# The Graph Data Access

In this notebook, we read in the data that was generated and saved as a csv from the [TheGraphDataSetCreation](TheGraphDataSetCreation.ipynb) notebook. 


Goals of this notebook are to obtain:

* Signals, states, event and sequences
* Volatility metrics
* ID perceived shocks (correlated with announcements)
* Signal for target price
* Signal for market price
* Error plot

As a starting point for moving to a decision support system.

In [None]:
# import libraries
import pandas as pd
import seaborn as sns
import matplotlib.pyplot as plt
import scipy as sp
from statsmodels.distributions.empirical_distribution import ECDF
import scipy.stats as stats

## Import data and add additional attributes

In [None]:
graphData = pd.read_csv('saved_results/RaiLiveGraphData.csv')
del graphData['Unnamed: 0']

In [None]:
graphData.head()

In [None]:
graphData.describe()

In [None]:
graphData.plot(x='blockNumber',y='redemptionPriceActual',kind='line',title='redemptionPriceActual')

In [None]:
graphData.plot(x='blockNumber',y='redemptionRateActual',kind='line',title='redemptionRateActual')

In [None]:
graphData['error'] = graphData['redemptionPriceActual'] - graphData['marketPriceUsd']
graphData['error_integral'] = graphData['error'].cumsum()

In [None]:
graphData.plot(x='blockNumber',y='error',kind='line',title='error')

In [None]:
graphData.plot(x='blockNumber',y='error_integral',kind='line',title='Steady state error')

## Error experimentation

#### Note: not taking into account control period

In [None]:
kp = 2e-7
#ki = (-kp * error)/(integral_error)
# computing at each time, what would the value of ki need to be such that the redemption price would be constant
graphData['equilibriation_ki'] = (-kp * graphData.error)/graphData.error_integral

In [None]:
# todo iterate through labels and append negative
graphData['equilibriation_ki'].apply(lambda x: -x).plot(logy = True,title='Actual equilibriation_ki - flipped sign for log plotting')
plt.hlines(5e-9, 0, 450, linestyles='solid', label='Recommended ki - flipped sign', color='r')
plt.hlines(-(graphData['equilibriation_ki'].median()), 0, 450, linestyles='solid', label='median actual ki - flipped', color='g')
locs,labels = plt.yticks()  # Get the current locations and labelsyticks
new_locs = []
for i in locs:
    new_locs.append('-'+str(i))
plt.yticks(locs, new_locs)
plt.legend(loc="upper right")

In [None]:
graphData['equilibriation_ki'].median()

### Counterfactual if intergral control rate had been median the whole time

In [None]:
graphData['counterfactual_redemption_rate'] = (kp * graphData['error'] + graphData['equilibriation_ki'].median())/ graphData['error_integral']

In [None]:
subsetGraph = graphData.iloc[50:]
sns.lineplot(data=subsetGraph,x="blockNumber", y="counterfactual_redemption_rate",label='Counterfactual')
ax2 = plt.twinx()
# let reflexer know this is wrong
sns.lineplot(data=subsetGraph,x="blockNumber", y="redemptionRateActual",ax=ax2,color='r',label='Actual')
plt.title('Actual redemption rate vs counterfactual')
plt.legend(loc="upper left")


## Goodness of fit tests
Whether or not counterfactual is far enough from actual to reject null that they are from the same distributions.

In [None]:
# fit a cdf
ecdf = ECDF(subsetGraph.redemptionRateActual.values)
ecdf2 = ECDF(subsetGraph.counterfactual_redemption_rate.values)

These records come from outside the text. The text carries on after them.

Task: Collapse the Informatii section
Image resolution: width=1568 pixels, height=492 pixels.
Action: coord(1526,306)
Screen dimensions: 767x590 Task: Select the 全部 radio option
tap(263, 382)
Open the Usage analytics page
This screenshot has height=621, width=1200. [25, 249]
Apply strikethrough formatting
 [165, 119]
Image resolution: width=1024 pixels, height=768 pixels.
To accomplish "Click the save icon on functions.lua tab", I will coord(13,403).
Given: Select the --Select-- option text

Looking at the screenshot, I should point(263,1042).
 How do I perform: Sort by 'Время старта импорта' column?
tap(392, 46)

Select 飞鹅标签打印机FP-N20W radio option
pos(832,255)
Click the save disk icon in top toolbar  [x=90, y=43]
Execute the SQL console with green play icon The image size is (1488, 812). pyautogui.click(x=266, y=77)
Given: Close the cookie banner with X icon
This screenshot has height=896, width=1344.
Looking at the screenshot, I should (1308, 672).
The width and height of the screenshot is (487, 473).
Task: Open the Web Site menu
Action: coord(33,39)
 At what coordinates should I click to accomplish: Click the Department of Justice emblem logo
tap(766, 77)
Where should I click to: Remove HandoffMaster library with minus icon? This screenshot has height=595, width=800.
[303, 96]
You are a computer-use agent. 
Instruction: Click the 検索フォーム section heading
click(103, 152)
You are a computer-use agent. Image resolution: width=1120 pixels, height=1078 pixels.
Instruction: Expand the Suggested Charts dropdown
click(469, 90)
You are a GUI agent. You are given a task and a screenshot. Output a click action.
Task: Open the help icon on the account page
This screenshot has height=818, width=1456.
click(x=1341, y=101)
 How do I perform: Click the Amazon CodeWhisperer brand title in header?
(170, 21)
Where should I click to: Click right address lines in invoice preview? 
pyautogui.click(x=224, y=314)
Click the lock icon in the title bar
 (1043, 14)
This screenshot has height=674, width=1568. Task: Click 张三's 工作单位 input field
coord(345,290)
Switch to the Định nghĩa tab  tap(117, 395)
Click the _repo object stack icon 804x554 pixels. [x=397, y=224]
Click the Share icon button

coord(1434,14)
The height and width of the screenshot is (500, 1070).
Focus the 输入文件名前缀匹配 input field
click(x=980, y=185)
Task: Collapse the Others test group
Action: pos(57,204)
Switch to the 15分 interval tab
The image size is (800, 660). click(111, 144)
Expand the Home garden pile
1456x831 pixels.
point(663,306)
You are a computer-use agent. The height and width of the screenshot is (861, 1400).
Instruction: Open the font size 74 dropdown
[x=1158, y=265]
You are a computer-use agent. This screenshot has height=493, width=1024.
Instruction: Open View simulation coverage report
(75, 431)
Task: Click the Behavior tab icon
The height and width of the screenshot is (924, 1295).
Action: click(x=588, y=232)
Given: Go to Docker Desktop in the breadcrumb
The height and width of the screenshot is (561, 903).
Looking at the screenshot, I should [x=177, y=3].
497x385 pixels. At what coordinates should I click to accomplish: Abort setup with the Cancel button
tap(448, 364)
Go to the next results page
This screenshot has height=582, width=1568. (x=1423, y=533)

plt.plot(ecdf.x,ecdf.y,color='r')
plt.title('redemptionRateActual ECDF')
plt.show()

plt.plot(ecdf2.x,ecdf2.y,color='b')
plt.title('counterfactual_redemption_rate ECDF')
plt.show()

alpha = 0.05

statistic, p_value = stats.ks_2samp(subsetGraph.redemptionRateActual.values, subsetGraph.counterfactual_redemption_rate.values)  # two sided
if p_value > alpha:
    decision = "Sample is from the distribution"
elif p_value <= alpha:
    decision = "Sample is not from the distribution"

print(p_value)
print(decision)

Based on our analysis using the Kolmogorov-Smirnov Goodness-of-Fit Test, the distributions are very different. As can be seen above from their EDCF plots, you can see a different in their distributions, however pay close attention to the x axis and you can see the distribution difference is significant. 

In [None]:
# scatterplot of linear regressoin residuals
sns.residplot(x='blockNumber', y='redemptionRateActual', data=subsetGraph, label='redemptionRateActual')
plt.title('redemptionRateActual regression residuals')

In [None]:
sns.residplot(x='blockNumber', y='counterfactual_redemption_rate', data=subsetGraph,label='counterfactual_redemption_rate')
plt.title('counterfactual_redemption_rate regression residuals')

In [None]:
graphData.plot(x='blockNumber',y='globalDebt',kind='line',title='globalDebt')

In [None]:
graphData.plot(x='blockNumber',y='erc20CoinTotalSupply',kind='line',title='erc20CoinTotalSupply')

In [None]:
graphData.plot(x='blockNumber',y='marketPriceEth',kind='line',title='marketPriceEth')

In [None]:
graphData.plot(x='blockNumber',y='marketPriceUsd',kind='line',title='marketPriceUsd')

## Conclusion

Using The Graph, a lot of data about the Rai system can be obtained for analyzing the health of the system. With some data manipulation, these data streams could be intergrated into the Rai cadCAD model to turn it into a true decision support system.